Records to use:
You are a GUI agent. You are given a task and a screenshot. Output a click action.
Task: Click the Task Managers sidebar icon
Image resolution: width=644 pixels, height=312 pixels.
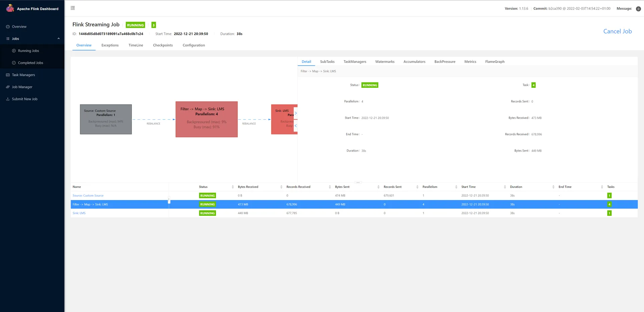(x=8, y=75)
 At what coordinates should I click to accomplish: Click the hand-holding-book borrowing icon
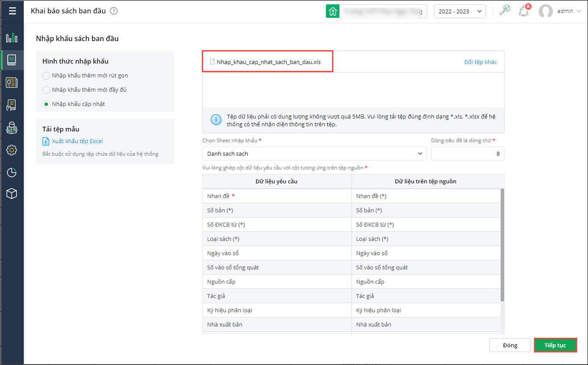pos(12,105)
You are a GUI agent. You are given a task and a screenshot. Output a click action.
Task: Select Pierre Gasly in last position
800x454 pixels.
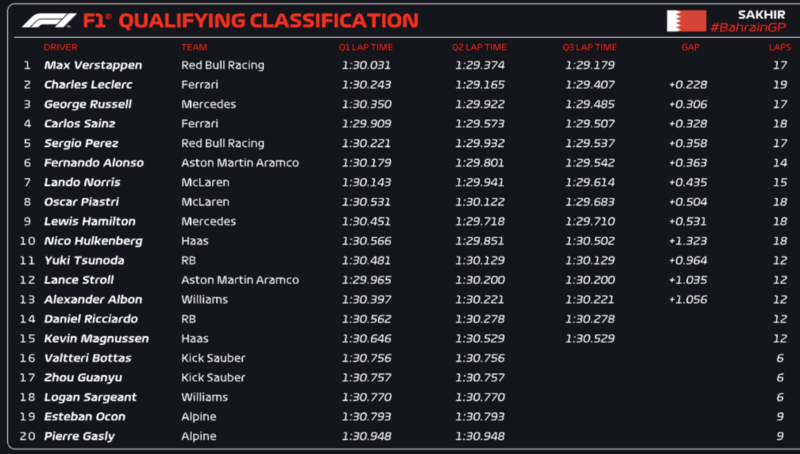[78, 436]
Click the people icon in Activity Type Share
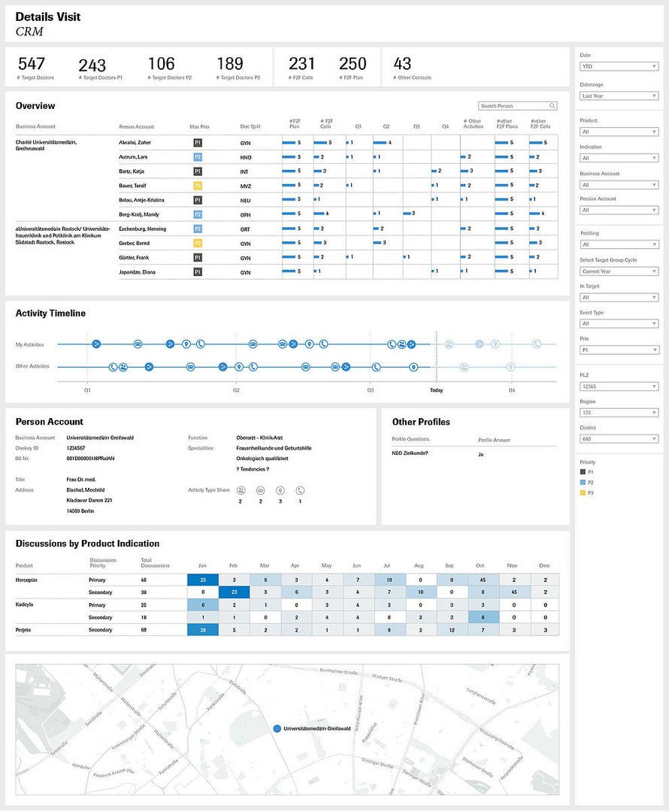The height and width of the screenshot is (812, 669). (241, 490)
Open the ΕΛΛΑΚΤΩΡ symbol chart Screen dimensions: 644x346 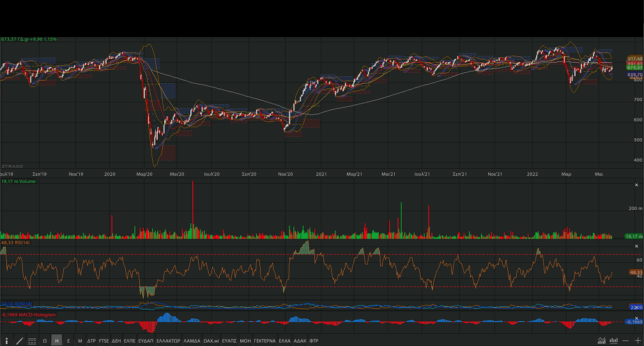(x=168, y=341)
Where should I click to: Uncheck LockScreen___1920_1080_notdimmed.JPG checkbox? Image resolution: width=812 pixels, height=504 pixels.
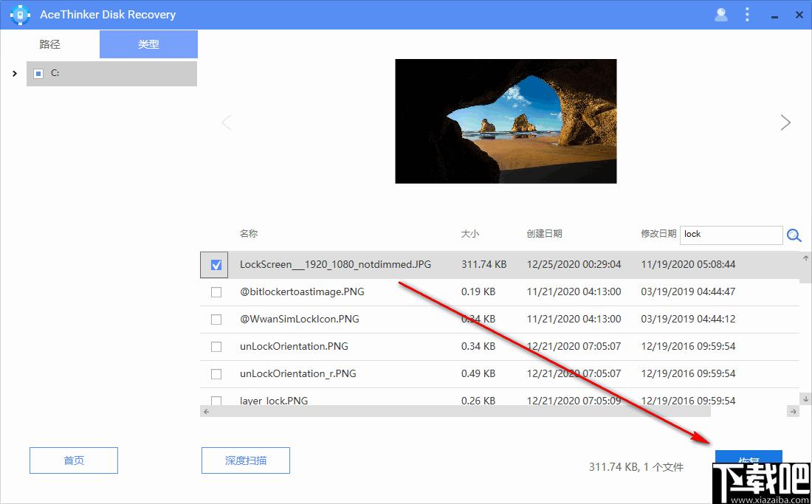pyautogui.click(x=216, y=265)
--
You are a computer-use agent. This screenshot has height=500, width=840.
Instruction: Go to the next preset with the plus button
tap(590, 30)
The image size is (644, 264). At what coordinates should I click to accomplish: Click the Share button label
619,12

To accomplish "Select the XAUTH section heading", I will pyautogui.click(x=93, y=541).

Exercise:
What you return must match, character for character, the lines above from the one with "Image resolution: width=644" through the one with "Task: Select Pierre Gasly in last position", minus any pictures.

Answer section:
Image resolution: width=644 pixels, height=312 pixels.
(x=8, y=75)
 At what coordinates should I click to accomplish: Click the hand-holding-book borrowing icon
pos(12,105)
You are a GUI agent. You are given a task and a screenshot. Output a click action.
Task: Select Pierre Gasly in last position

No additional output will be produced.